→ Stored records

--

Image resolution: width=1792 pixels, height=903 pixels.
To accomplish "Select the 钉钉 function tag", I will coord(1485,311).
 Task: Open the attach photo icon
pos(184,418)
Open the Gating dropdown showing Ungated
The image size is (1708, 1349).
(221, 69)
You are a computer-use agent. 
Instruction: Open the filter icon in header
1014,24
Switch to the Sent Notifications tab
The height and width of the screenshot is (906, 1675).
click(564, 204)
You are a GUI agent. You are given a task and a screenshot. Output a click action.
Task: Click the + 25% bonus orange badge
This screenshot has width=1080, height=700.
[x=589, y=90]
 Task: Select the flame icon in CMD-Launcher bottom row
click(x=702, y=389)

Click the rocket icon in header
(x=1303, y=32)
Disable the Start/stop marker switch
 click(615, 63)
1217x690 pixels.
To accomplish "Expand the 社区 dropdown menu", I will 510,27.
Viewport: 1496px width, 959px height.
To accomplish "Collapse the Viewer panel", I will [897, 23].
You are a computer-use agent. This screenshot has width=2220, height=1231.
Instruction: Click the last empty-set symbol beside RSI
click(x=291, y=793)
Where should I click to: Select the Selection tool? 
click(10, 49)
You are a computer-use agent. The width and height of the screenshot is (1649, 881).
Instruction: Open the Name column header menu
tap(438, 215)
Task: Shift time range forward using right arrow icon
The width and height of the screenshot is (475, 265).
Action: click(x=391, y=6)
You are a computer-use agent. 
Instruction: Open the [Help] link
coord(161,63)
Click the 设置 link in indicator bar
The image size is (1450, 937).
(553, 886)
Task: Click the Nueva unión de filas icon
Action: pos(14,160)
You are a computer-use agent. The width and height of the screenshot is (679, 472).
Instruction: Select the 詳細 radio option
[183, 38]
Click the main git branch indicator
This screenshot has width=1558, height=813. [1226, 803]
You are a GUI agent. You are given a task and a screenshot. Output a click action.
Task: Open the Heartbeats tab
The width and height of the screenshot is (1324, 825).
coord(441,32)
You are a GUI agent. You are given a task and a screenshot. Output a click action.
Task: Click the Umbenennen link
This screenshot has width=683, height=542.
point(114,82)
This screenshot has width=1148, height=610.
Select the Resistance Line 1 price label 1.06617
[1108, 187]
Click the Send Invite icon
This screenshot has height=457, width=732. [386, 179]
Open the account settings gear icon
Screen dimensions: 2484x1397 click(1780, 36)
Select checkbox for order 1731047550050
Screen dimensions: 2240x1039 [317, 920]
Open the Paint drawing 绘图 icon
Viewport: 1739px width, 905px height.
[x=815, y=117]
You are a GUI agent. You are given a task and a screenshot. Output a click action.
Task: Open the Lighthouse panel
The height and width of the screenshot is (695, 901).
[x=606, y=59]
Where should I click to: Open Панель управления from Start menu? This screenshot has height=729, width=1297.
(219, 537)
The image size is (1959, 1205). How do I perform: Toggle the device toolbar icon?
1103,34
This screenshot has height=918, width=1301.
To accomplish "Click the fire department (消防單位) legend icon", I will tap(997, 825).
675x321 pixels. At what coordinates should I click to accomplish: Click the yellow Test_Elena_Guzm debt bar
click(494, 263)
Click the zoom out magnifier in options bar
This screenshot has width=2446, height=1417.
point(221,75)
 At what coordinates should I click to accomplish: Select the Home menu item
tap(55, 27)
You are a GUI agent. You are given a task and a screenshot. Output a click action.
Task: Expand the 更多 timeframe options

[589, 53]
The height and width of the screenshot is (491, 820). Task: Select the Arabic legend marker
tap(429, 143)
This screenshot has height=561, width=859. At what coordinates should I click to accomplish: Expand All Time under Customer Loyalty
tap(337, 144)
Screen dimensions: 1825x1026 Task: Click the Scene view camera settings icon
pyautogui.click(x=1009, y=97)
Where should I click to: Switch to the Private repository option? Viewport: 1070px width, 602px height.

--

Supply the count of lines in the entries that include "panel", and no other text.

2